Excel-Jet is suing the US Federal Aviation Administration for the 22 June 2006 crash of its four-passenger Williams FJ33-powered Sport-Jet immediately after take-off at Colorado Springs municipal airport. The aircraft had accumulated 24h of "virtually flawless flight testing" before the crash, according to Excel-Jet president Bob Bornhofen.

The company contends that FAA air traffic controllers violated "mandatory separation requirements" by clearing the aircraft to take off shortly after an Air Shuttle de Havilland Dash 8-200 twin-engined turboprop had left the same runway, exposing the light jet to wake vortices.

The pilot reported that the aircraft rolled left immediately after becoming airborne and the roll rate did not stop despite application of opposite aileron. Witnesses said the airplane rolled "hard left" at approximately 15ft (4.5m) above the ground and began to "cartwheel" down the runway.
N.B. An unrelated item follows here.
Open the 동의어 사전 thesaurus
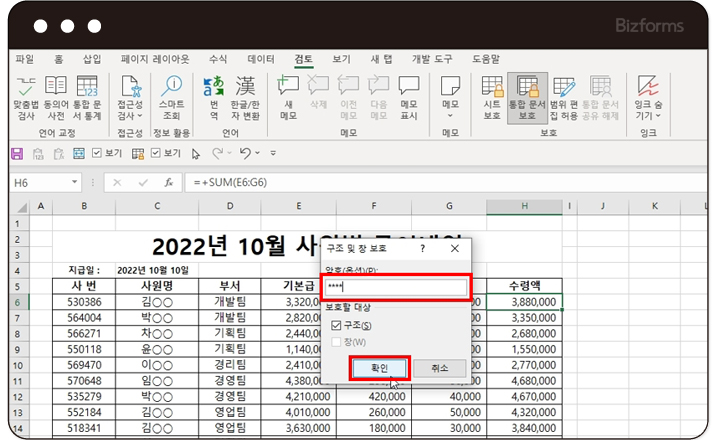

The pilot and a passenger were injured in the accident.

National Transportation Safety Board investigators say it is "most likely" that the wake vortices "were neither strong enough nor close enough to [the aircraft] to cause the violent roll to the left reported by the witnesses to the accident".

Investigators reported that Excel-Jet modified the aircraft's aileron control system the day before the accident, replacing a gear "to produce a lighter aileron while in flight".